Mark Rosekind, administrator of the National Highway Traffic Safety Administration (NHTSA) is making good on his plan to shake up the automotive world. Recently, the chief safety regulator told reporters that he planned to take a more proactive stance on involvement with the auto industry that would evolve into the establishment of a safety culture. He also announced a June summit with automotive chiefs at that time.
However, the safety chief apparently wants to move the industry along that path more quickly, so he is in Detroit through tomorrow for talks with the heads of Ford Motor Co. and General Motors. Sergio Marchionne, head of Fiat-Chrysler Automotive (FCA), is in Europe this week and unavailable. His first trip to the Motor City, Rosekind, instead, planned to meet with senior executives of FCA. During the talks today and tomorrow, Rosekind will address recalls, the Detroit News said in yesterday’s editions.
In an interview with the newspaper, Rosekind said that he wanted to have “direct communication. If there are issues, I want to be able to call them, or they can call me.” He emphasized that using media campaigns to address issues “is not the way for us to talk about a recall issue or defect.”
For example, last week, the chief safety regulator contacted the senior Ford executive, charged with heading up Ford’s current major door latch recall. The automaker has recalled nearly 390,000 vehicles over a latch defect that can leave a car door flying open. To date, there have been 658 complaints either to the automaker or NHTSA and there have been 1,070 warranty claims for the issue, USA Today said yesterday. NHTSA has received 65 reports of passenger doors flying open with the vehicles, built in Mexico, were in motion. The vehicles involved in the recall are Ford Fusions, Lincoln MKZs, and Ford Fiestas. As a result of Rosekind’s direct intervention, the automaker announced plans to expand the recall from regional to national. Rosekind indicated that he would tell Ford CEO Mark Fields he was pleased with Ford’s quick action and he further said he would indicate the direct action works.

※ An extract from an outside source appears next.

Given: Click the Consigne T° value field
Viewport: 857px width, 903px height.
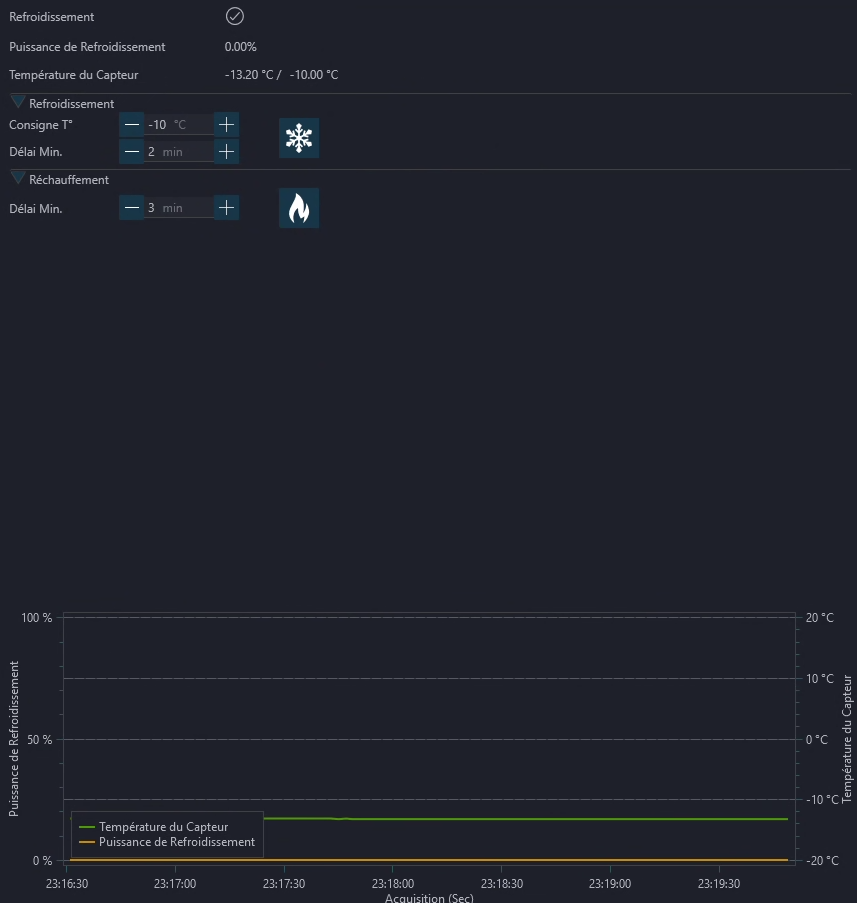Looking at the screenshot, I should [x=179, y=124].

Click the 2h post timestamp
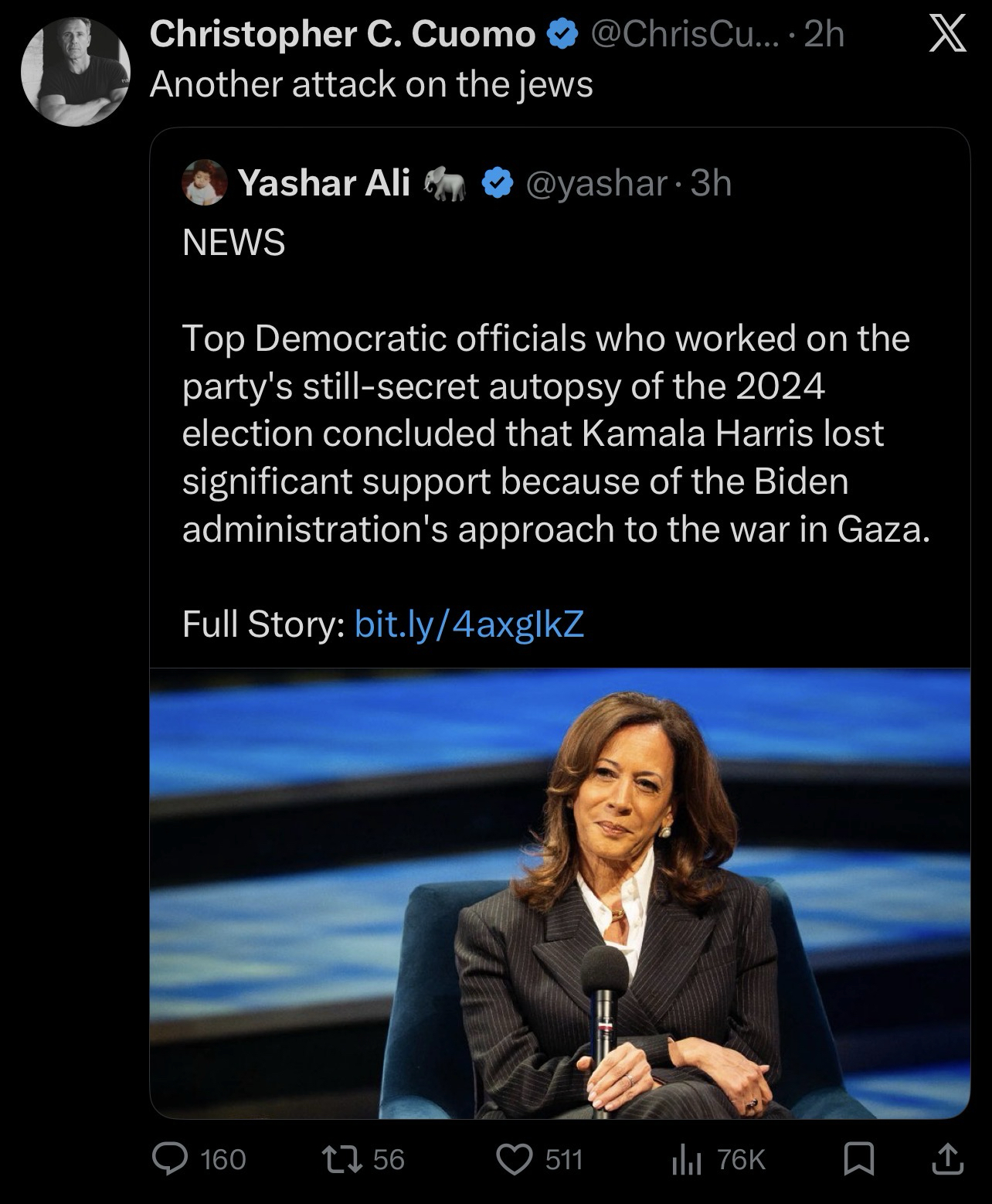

Taking the strongest agency stance on safety in many years, Rosekind also held a day-long meeting yesterday in Washington where he discussed recall completion rates with representatives of the auto industry and others. The Alliance of Automobile Manufacturers (AAM) indicated to the Detroit News that it was also conducting research into improving recall rates. AAM is the auto industry’s major lobbying group in the capital. It represents the Big Three automakers, Toyota, Volkswagen and others.
AAM President and CEO Mitch Bainwol said in an interview that the industry has to understand the factors that get consumers to act on recalls. “We know that vehicle age” for example “seems to be an important factor,” he said. However, there has been little further in-depth research on consumer attitudes to recalls. He also said that it was important for AAM to assure that “every consumer who gets a recall notice to take his or her vehicle” in for repair.
Yesterday’s meeting followed an NHTSA announcement last week that indicated the agency would have a decision within two weeks on whether it would revive a recall of more than 2.7 million older Jeeps for fuel tank problems. Last week’s announcement came on the heels of a $150 ruling against FCA in a suit involving a fuel tank. The suit was in connection with the death of a four-year-old boy. To date, there have also been reports of more than 50 fires related to the fuel tank defect. Rosekind also indicated that the agency was looking into reopening other major recalls.